Tag Archives: life

You’re Supposed To Sing (Or Dance)

Life

I’ve been doing a fair bit of pondering on this remarkably journey we’re all taking.  Each person doing exactly the same thing – living – while at the same time, each doing it in a totally unique way.

In the Western world, there appears to be a set pattern for at least the first 17 years, and that’s school.  Lots of it.  Pre-school, kindergarten, elementary school, sometimes a middle school for the 6th to 8th grades, then high school.  Afterward, many of us go on to university and post-graduate work.  Then the jobs, or, for  some, the careers.

That’s all well and good; I know several people who traversed the system relatively unscathed and are currently living fulfilling and happy lives.
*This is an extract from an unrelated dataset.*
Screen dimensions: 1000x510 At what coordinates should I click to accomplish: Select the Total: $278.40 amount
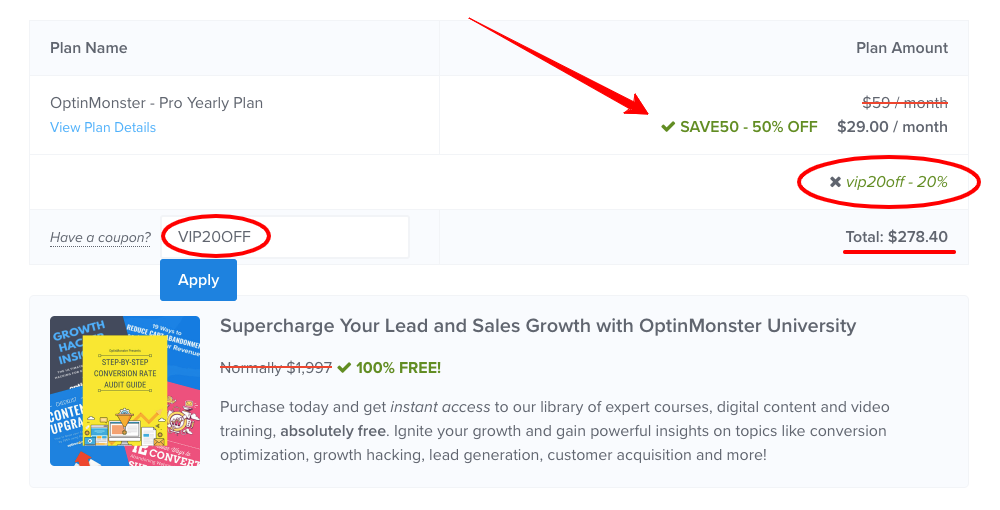click(896, 237)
However, looking back, if I were to speak solely to my own experiences, I’d posit that the established ‘system’ didn’t particularly work for me.

In elementary school, I was a shining star.  I was polite and well turned-out, I knew my lessons, had many friends, was active and happy.  I loved to be  quizzed on what I knew, be that math, spelling, geography, or what-have-you.  I drew and wrote constantly. I was going to be a writer, an artist, get married at 24 and have two, perfect children (the paper fortune teller confirmed this).  The world was full of promise.

FortuneTeller

In grade six, I moved to Toronto for the school year.  Scared the shit out of me, that did.  I continued to write, though; it had become a refuge.  The city was unfamiliar, grey, loud and dirty and the kids didn’t like me all that much (except for Max H. and Connie C., without whom I’d never survived, who took me in and introduced me to good music and community).   Grade seven brought me back to Burlington, but by then, all of my friends had formed new groups and I spent the next two years feeling like an interloper.  I had great hopes for high school, starting fresh.

Ah, yes…high school.  While I can’t honestly say it was a torture, I don’t look back on it particularly fondly.  I had already begun to lose my way, getting in trouble fairly frequently, my grades suffering, my relationships beginning to appear more than moderately unhealthy. I was intelligent, but bored and unchallenged, and that made my way treacherous. My writing trailed off around then.  Yet throughout those years, I’d always maintained this niggling suspicion in the back of my mind that I was destined for better things…and when It came along,  I’d know It when I saw It.

Cut to 25+ years later…I’ve been out in the world, I’ve worked, I’ve seen a whole bunch of neat stuff, done a whole bunch of cool things, married, had children.  And yet that Itch For The It remains, and I believe much of that is due to a lifelong inkling that I’m the idiomatic square peg attempting to conform to the round hole (at least when it comes to the traditional way of doing things).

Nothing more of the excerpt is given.